So you're fine with it so long as everyone ends up bloody even though we can do it where no one does. The strike zone is the single greatest determining factor in any baseball game. Evening that part of the game makes the game better.
You're welcome to your opinion but I just don't agree that "perfect" makes the game "better." I mean look at it like this, how has replay changed sports? Just from my gut I'd say at max you're talking about 10-15% of the time that it overturns a particularly egregious call. I'd argue that 5-10% they still blow a call and the remaining is either confirmation of what a play was called or inconclusive info. So for that 10-15% chance of overturning bad calls you're paying both with inadvertent cases such as the whole splitting hairs aspect of tagging 2nd on a double play ball as well as the fact it slows down the game.
And the thing is, that replay only happens a couple of times a game. You're now talking about 200 times+ a game where a machine is making calls. And what happens when the calibration on the machine is off? Statcast doesn't just always "work." Sometimes it doesn't get a good reading on a pitch for whatever reason.

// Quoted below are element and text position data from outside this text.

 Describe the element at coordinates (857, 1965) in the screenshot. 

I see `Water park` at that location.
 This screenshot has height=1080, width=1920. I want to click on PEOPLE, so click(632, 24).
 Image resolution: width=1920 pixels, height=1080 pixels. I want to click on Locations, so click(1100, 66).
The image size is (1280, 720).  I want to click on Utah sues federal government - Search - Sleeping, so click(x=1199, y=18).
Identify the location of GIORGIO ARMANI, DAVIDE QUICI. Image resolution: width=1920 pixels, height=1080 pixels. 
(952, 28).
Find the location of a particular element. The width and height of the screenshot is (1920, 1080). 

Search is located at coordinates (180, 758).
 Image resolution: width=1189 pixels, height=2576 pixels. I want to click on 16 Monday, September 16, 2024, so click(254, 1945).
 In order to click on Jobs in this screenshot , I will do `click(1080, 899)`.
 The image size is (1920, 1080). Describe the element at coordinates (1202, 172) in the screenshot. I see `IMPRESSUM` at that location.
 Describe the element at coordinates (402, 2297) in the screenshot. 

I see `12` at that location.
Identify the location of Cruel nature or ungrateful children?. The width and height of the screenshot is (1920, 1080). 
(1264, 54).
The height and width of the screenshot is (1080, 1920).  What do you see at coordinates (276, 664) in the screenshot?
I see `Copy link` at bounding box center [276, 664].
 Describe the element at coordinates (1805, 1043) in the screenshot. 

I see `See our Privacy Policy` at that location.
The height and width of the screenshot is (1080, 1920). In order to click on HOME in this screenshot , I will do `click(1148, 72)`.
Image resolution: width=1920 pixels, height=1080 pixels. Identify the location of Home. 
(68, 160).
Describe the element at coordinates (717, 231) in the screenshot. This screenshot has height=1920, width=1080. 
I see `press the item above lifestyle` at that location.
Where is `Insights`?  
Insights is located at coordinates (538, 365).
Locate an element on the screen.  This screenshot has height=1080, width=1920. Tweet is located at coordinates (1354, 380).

But to me all that stuff is secondary. I like that the game is flawed. I like that there's a human element to making/missing calls. If you don't agree with that then fine. But I don't really think it makes a game undeniably better. Reading the strike zone on any given day is an art presently. I like that. I don't want it to be as cold and methodical as relying on pitch tracking. I also like the fact that soft skills like framing matter. It allows players to find value in a system.